## start Input material
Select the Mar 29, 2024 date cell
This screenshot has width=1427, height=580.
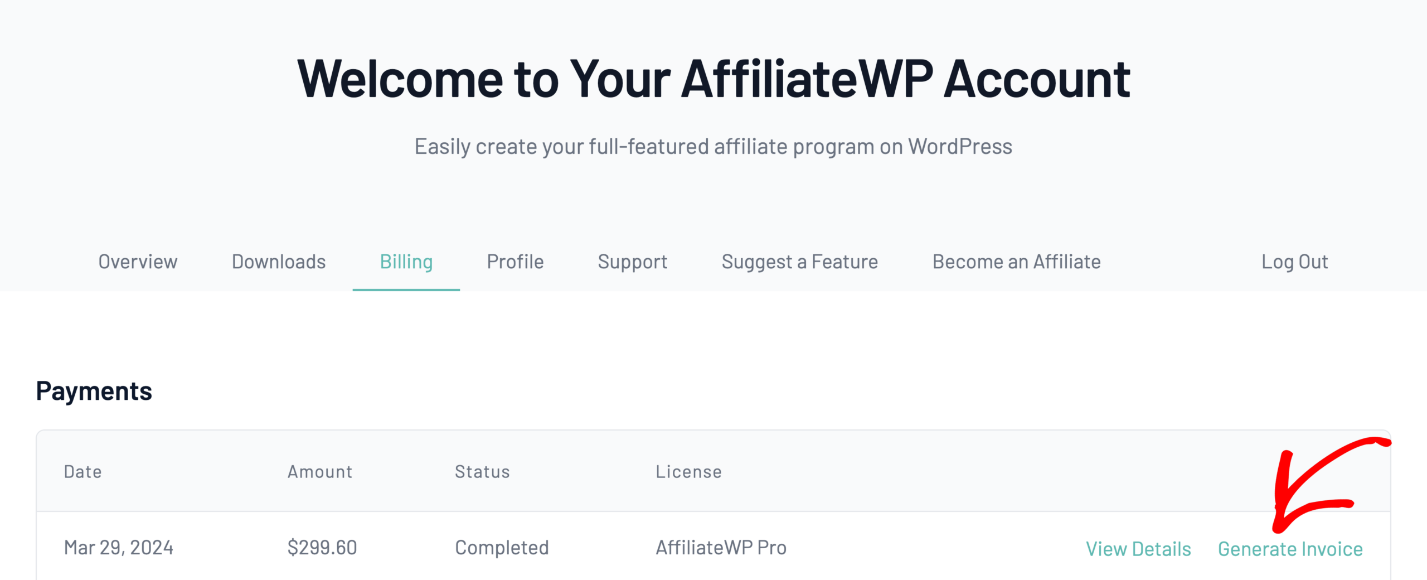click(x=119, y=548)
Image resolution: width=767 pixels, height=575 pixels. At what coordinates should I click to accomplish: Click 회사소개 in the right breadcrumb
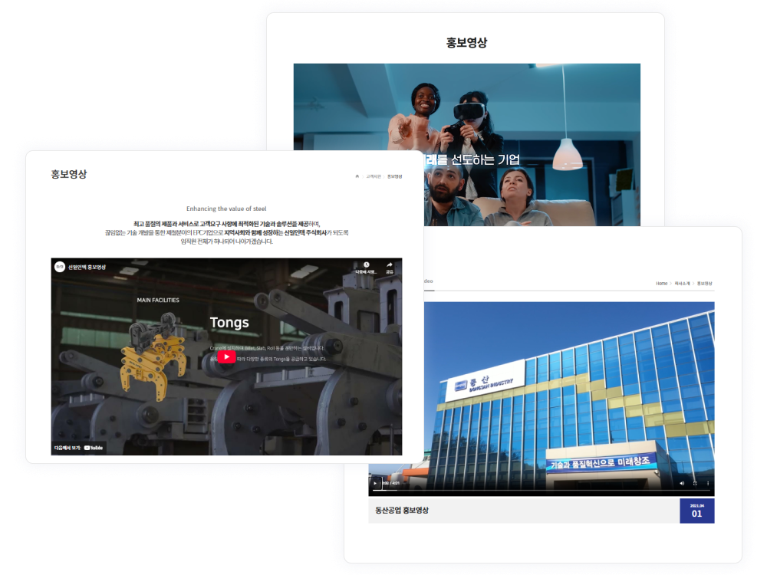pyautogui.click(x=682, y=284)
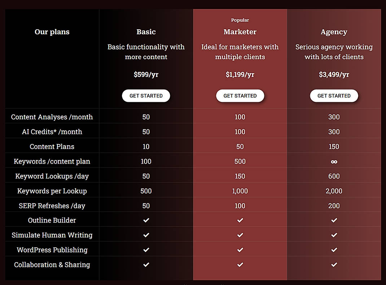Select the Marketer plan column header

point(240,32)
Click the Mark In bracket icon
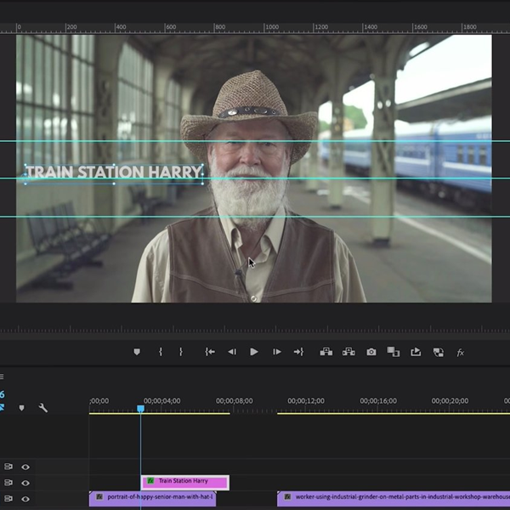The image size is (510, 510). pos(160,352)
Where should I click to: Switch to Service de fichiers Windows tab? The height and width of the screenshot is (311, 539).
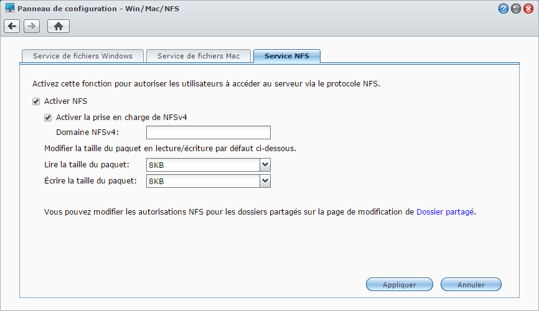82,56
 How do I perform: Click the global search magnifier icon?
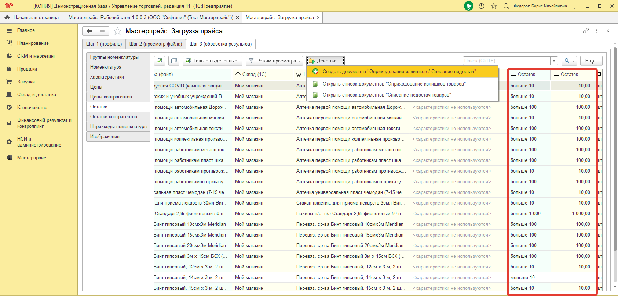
## end Input material
- _What to produce_
Copy down the entries verbatim, starting at the line that contains "Image resolution: width=767" and ending at the end of the entries. Leave the pictures out.

- _The completed task_
Image resolution: width=767 pixels, height=575 pixels. At what coordinates should I click to accomplish: Click 회사소개 in the right breadcrumb
pyautogui.click(x=682, y=284)
Select the Marketer plan column header

point(240,32)
Click the Mark In bracket icon
The image size is (510, 510). pos(160,352)
Where should I click to: Switch to Service de fichiers Windows tab? The height and width of the screenshot is (311, 539).
82,56
 How do I perform: Click the global search magnifier icon?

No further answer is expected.